How Many Bytes Can You Take Out Of Brain-To-Text Decoding?
Richard Antonello, Nihita Sarma, Jerry Tang, Jiaru Song, Alexander Huth
TL;DR
The paper tackles non-invasive brain-to-text decoding from fMRI data by introducing an information-theoretic evaluation framework and two enhancement strategies for Bayesian decoders: Minimum Bayes Risk (MBR) decoding and encoding model scaling. Using a voxel-wise encoding model $\hat{R}(S)$ with Gaussian noise $\Sigma$ and a language-model prior $P(S)$, the authors recover word sequences via beam search and quantify performance with BERTScore and LogRank, while exploring the potential of larger encoders (e.g., Llama-2/Llama-3) and ensemble approaches to extract more information. They report substantial gains (approximately 40–50% in semantic similarity) when combining MBR with a strong encoding model, and demonstrate that the method’s information extraction adheres to Zipfian dynamics with a quantified theoretical ceiling: ideal encoding could add about $2.7$ bits and improved noise modeling about $1.2$ bits. The work suggests that practical non-invasive brain-to-text decoders are within reach with further algorithmic advances, while highlighting compute demands and important mental privacy considerations for real-world deployment.
Abstract
Brain-computer interfaces have promising medical and scientific applications for aiding speech and studying the brain. In this work, we propose an information-based evaluation metric for brain-to-text decoders. Using this metric, we examine two methods to augment existing state-of-the-art continuous text decoders.

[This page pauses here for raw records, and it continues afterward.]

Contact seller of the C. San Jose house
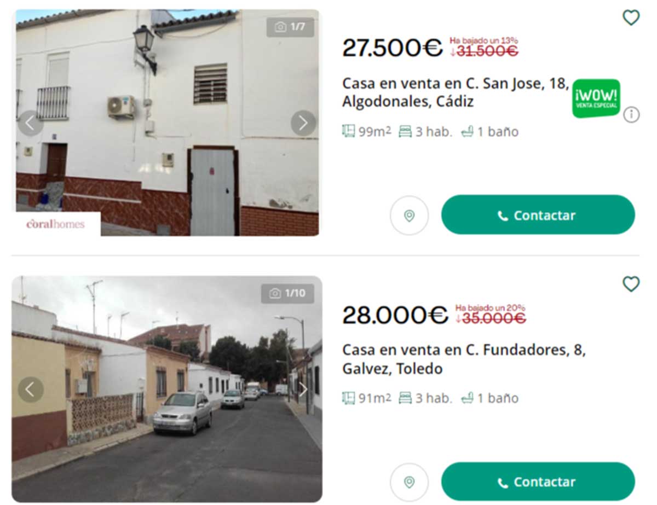pos(538,215)
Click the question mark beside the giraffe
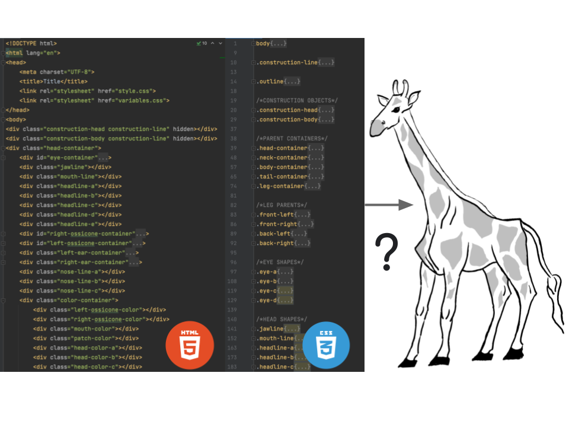This screenshot has height=427, width=569. click(x=385, y=251)
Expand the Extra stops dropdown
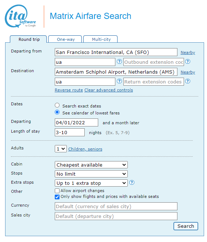Screen dimensions: 207x242 pyautogui.click(x=91, y=183)
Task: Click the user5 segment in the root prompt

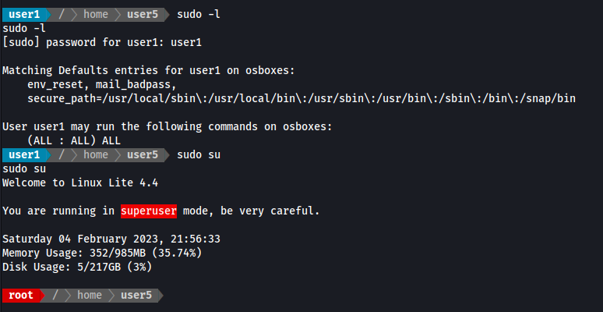Action: coord(136,295)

We show that these methods, in concert, can improve brain decoding performance by upwards of 40% when compared to a baseline model. We further examine the informatic properties of brain-to-text decoders and show empirically that they have Zipfian power law dynamics. Finally, we provide an estimate for the idealized performance of an fMRI-based text decoder. We compare this idealized model to our current model, and use our information-based metric to quantify the main sources of decoding error. We conclude that a practical brain-to-text decoder is likely possible given further algorithmic improvements.